Africa Theater

Ghana: four killed in chieftaincy succession dispute

The government of Ghana has sent in hundreds of army troops and declared a curfew in the township of Keta, Volta Region, after four people were killed in a longstanding chieftaincy dispute Nov. 1. One of the dead was a police officer, reportedly kidnapped by one of the rival factions after the clash. Security officials said one royal family in the district of Anloga was preparing a ceremony to install a new chief, when some 100 people from a rival family—armed with AK-47s and clubs—raided the site. The group opened fire on the some 40 police who were guarding the site, and the police returned fire. Three civilians died in the shooting, including a woman. The two royal families, both of the Anlo people, have been fighting over who should succeed the paramount chief—the Awoamefia in the Ewe language —who died 10 years ago.

DARFUR: NOT A "CLASH OF CIVILIZATIONS"

Global Capital Connives with African Genocide

by Ba Karang, The Hobgoblin, UK

Going by the most recent estimates, in Darfur more than 200,000 people have been killed and more than 2 million displaced as refugees. But, despite rhetorical pronouncements against the genocide, the world seems to be more preoccupied with other business and "values" (sic) than the lives of Black Africans dying in the desert.

Somalia: Mogadishu explodes again

From Shabelle Media Network via AllAfrica.com, Oct. 27:

More than 15 people mainly civilians and seven Ethiopian soldiers have been killed and many more have been injured after insurgents and government-allied forces battled with different sorts of weapons like, machine guns, rocket-propelled grenades, mortars and other automatic rifles.

Darfur rebels boycott peace talks, target oil industry

Libyan authorities expressed pessimism as key Darfur rebel factions failed to show up for the peace talks with the Sudanese government at the Mediterranean port of Sirte. On the eve of the AU/UN-mediated talks, the Justice and Equality Movement (JEM) and Sudan Liberation Army Unity faction announced they would not attend. Another rebel commander, Abdel Wahed Mohamed el-Nur, founder of the Sudan Liberation Army (SLA), also said he would not travel to Libya for the talks. (Reuters, Oct. 28)

Sudan detains Darfur rebel leaders; South pulls out of peace deal

As the Great Powers condescendingly admonish Darfur's guerillas to participate in the peace talks to open in Libya next week, on Oct. 11, some 22 representatives of Darfur rebel groups were stopped by Sudanese government forces on their way to a pre-summit meeting in the country's autonomous south. They arrived in Juba, south Sudan's capital, after they were detained by soldiers at an airstrip in the North Darfur town of Kotum for several hours.

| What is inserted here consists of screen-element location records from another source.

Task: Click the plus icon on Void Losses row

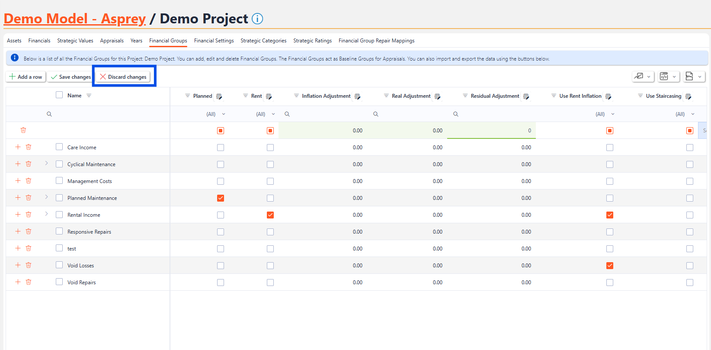Action: 18,265
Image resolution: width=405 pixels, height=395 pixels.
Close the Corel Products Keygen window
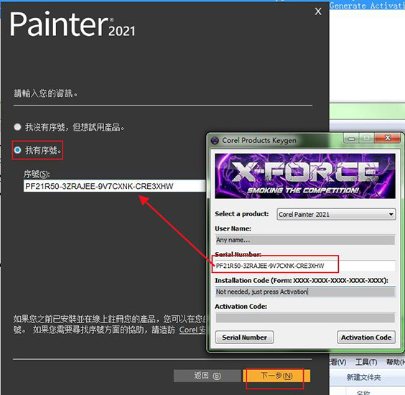(x=388, y=138)
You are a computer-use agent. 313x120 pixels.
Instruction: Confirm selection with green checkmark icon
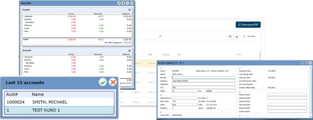pos(103,82)
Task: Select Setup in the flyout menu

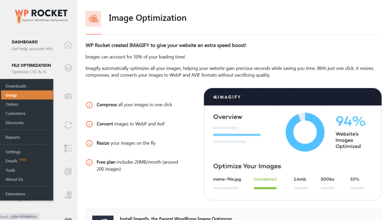Action: (11, 95)
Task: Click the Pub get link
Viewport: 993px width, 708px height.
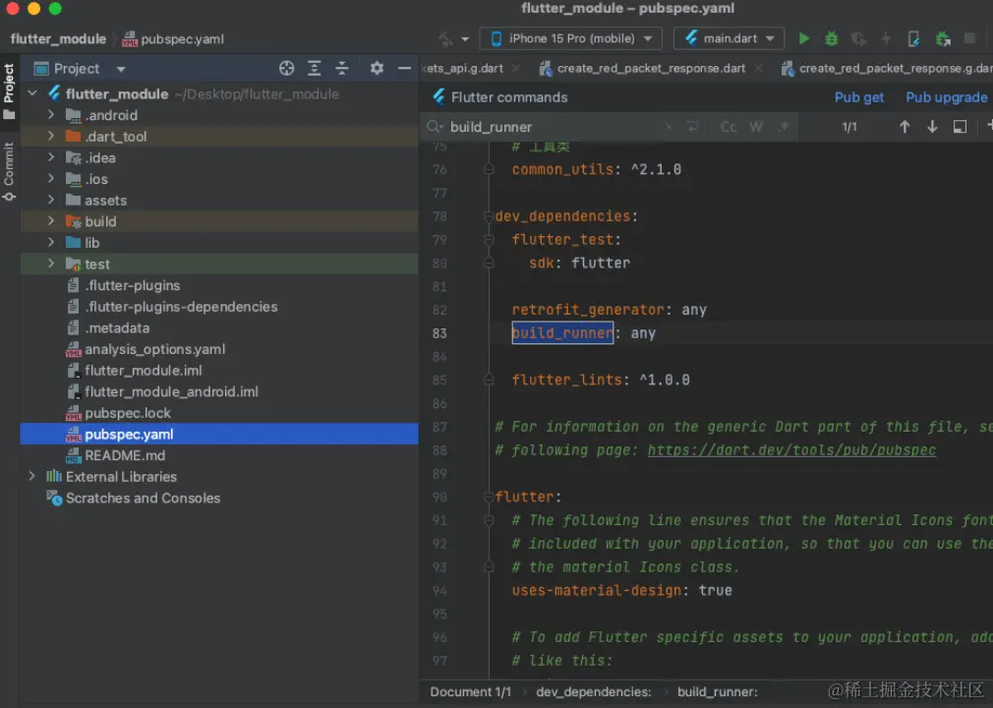Action: coord(858,97)
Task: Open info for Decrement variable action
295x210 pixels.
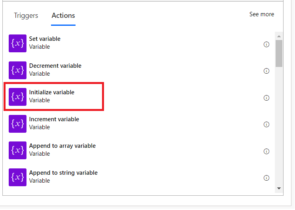Action: pyautogui.click(x=266, y=71)
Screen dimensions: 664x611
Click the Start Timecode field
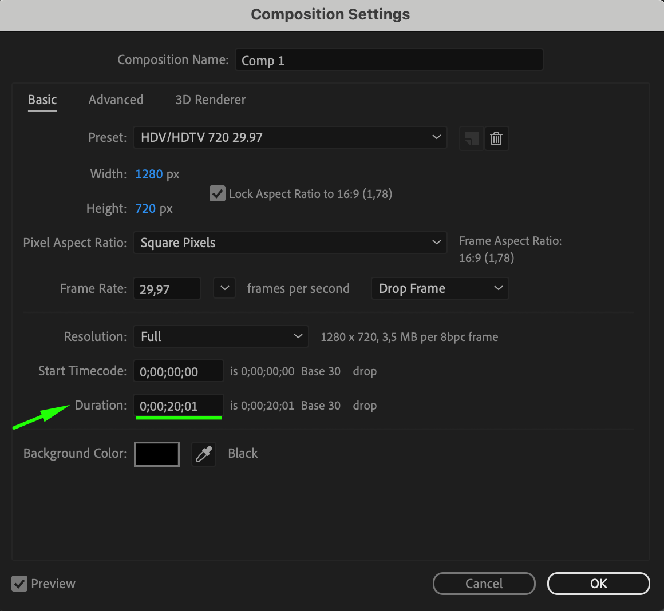click(x=178, y=371)
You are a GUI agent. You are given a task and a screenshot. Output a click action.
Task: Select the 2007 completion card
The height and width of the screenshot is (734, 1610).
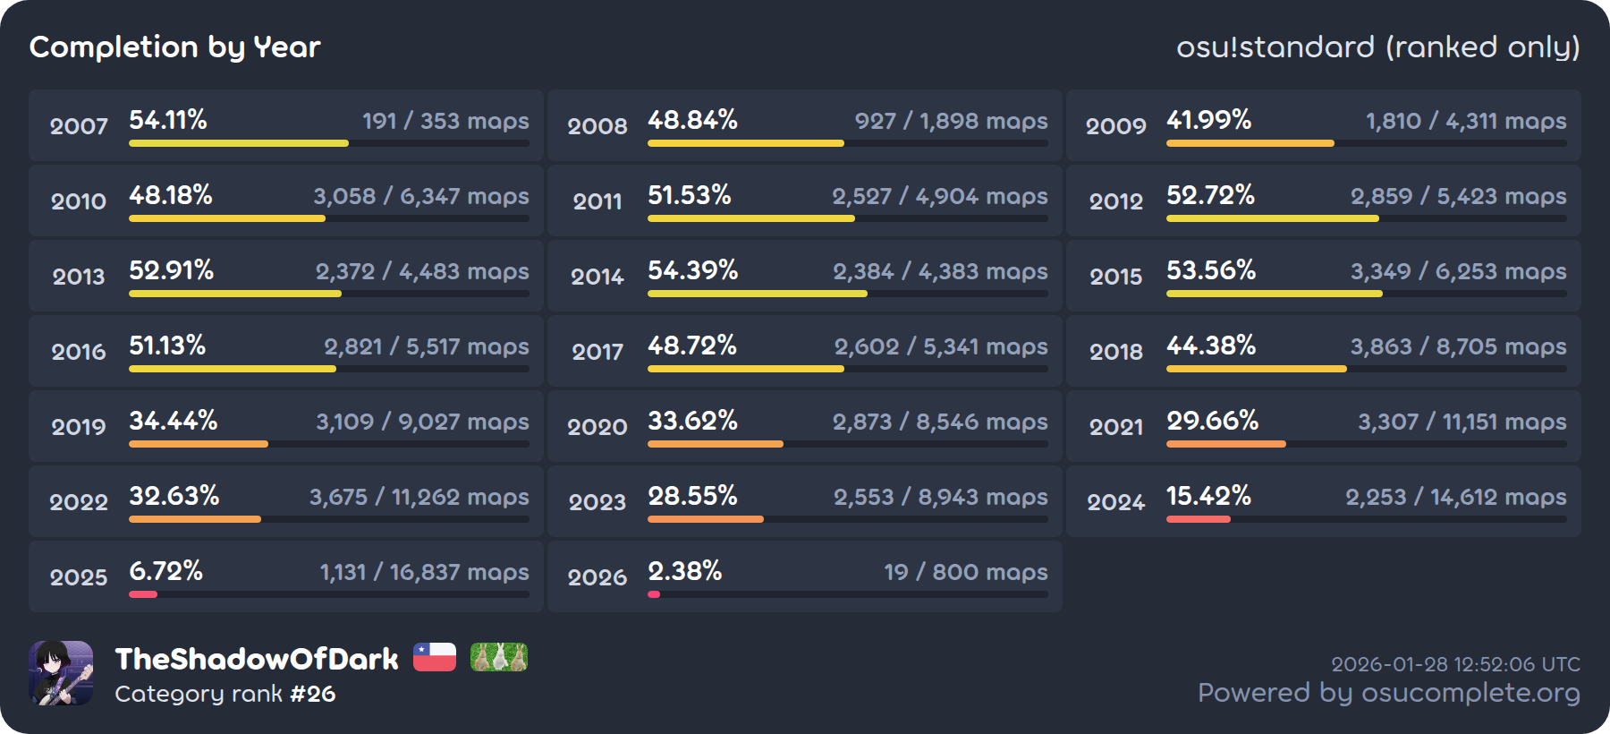286,125
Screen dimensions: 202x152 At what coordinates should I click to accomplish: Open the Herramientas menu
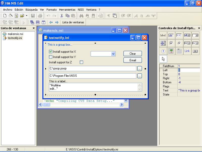(x=67, y=10)
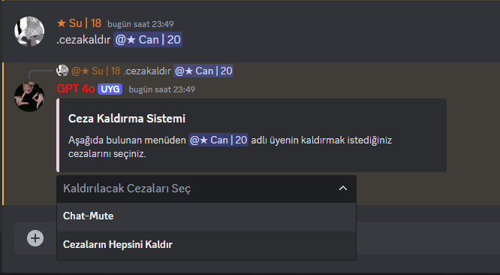Open Su | 18 user avatar
Image resolution: width=500 pixels, height=275 pixels.
(29, 32)
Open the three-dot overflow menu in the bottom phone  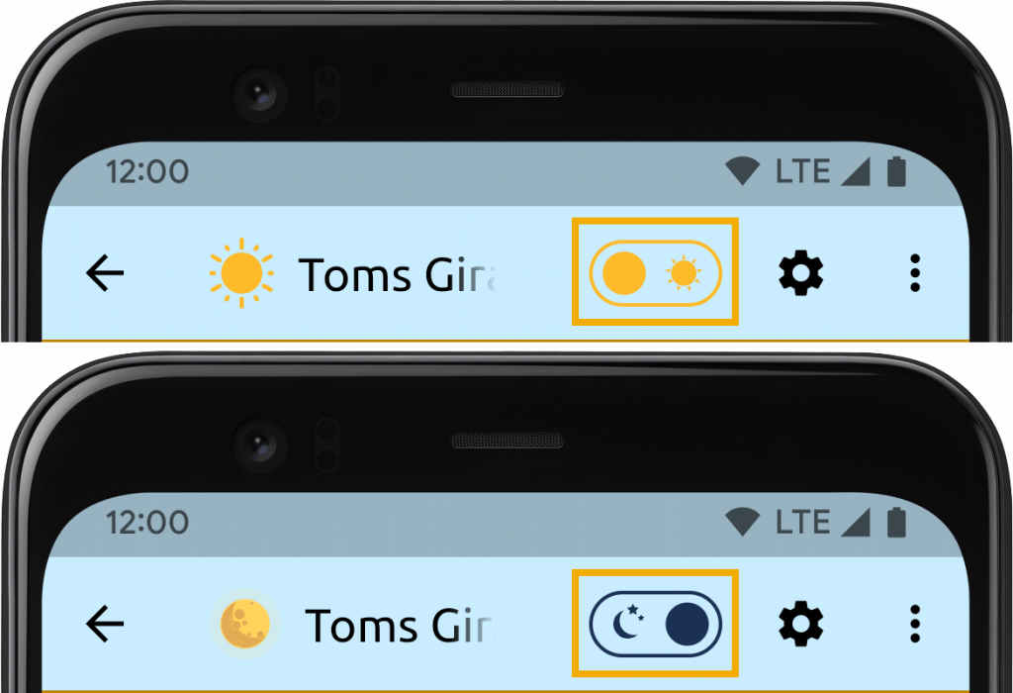(x=915, y=624)
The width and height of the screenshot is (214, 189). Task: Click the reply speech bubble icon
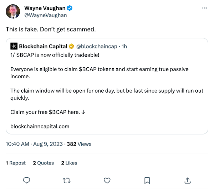point(26,180)
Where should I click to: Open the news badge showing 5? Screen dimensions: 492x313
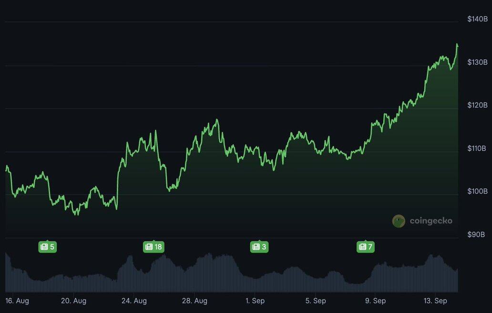point(47,247)
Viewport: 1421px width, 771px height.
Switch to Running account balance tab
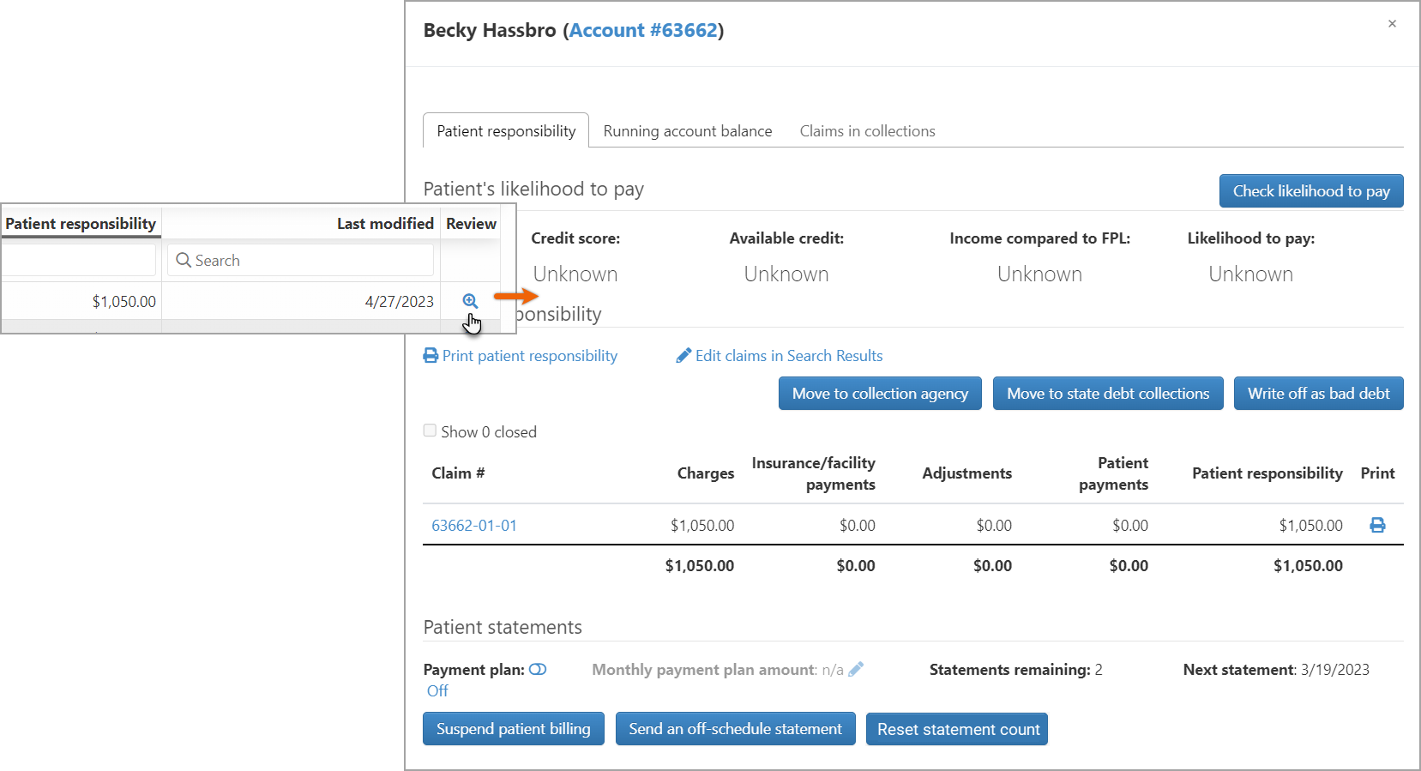point(687,131)
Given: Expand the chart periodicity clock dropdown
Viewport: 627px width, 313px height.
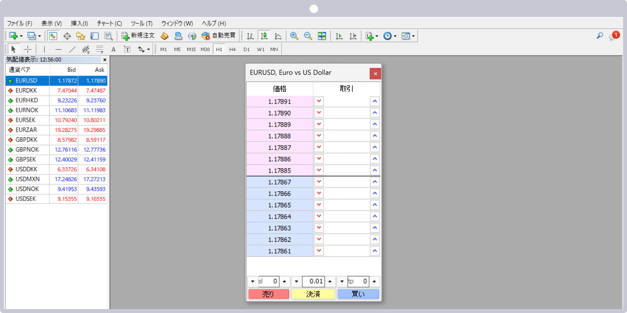Looking at the screenshot, I should point(395,36).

They were apparently released after Sudan's Foreign Affairs Minister Lam Akol intervened. (Reuters, Oct. 12)

UK lectures Darfur rebels —as Sudan attacks

The UK warned Darfur's rebel groups Oct. 8 they could be excluded from the peace process if they boycott talks due to be held in Libya later this month. London's Minister for Africa, Lord Malloch Brown, said those who opted out "should understand the consequences." (BBC, Oct. 8) The comments came the same day Sudanese government troops and allied militias attacked and overran Muhajiriya, a town controlled by the Minni Minnawi faction of the Sudan Liberation Army (SLA)—the only faction to sign the 2006 peace deal. Khalid Abakar, a senior representative from the SLA, said: "Government planes have attacked Muhajiriya, which belongs to us, and government forces and Janjawid militia are fighting our forces." A UN official said the assault may be retaliation for a rebel attack on an African Union peacekeeper base to the north in Haskanita last week. Some members of the rebel factions involved in the attack are believed to have moved into Muhajeria. (AlJazeera, AP, Oct. 8)

Split in Somali resistance?

Abu Mansur Robow, ex-deputy defense secretary with Somalia's ousted Islamic Courts movement, told Mogadishu radio Oct. 3 that his Shabaab resistance group has "nothing to do" with the Alliance for the Re-liberation of Somalia (ARS), recently founded by Somali opposition leaders in the Eritrean capital Asmara. Robow said al-Shabaab was "not satisfied" with the Asmara conference.

What is Eritrea's Sudan strategy?

Over at the CIA, they must really be scratching their heads over Eritrea. It is hosting the exiled Islamist leaders of Somalia and is accused by Washington of backing Islamist insurgents there. But the New York Times reports Oct. 5 that it also hosts "more than half a dozen Darfur rebel groups" fighting the Islamist government of Sudan—including the United Front for Liberation and Development, which has been provided with its own offices by the Asmara regime, free of charge. The Times also points out that last year Eritrea's President Isaias Afewerki "brokered a peace deal between the Sudanese government and rebels in a separate conflict in eastern Sudan that had ground on for 15 years and that cost thousands of lives." (This is a reference to the Beja region, although the Times, in its maddening way, does not mention it by name.) Is this a schizophrenic policy, or is there some consistency here that we're missing?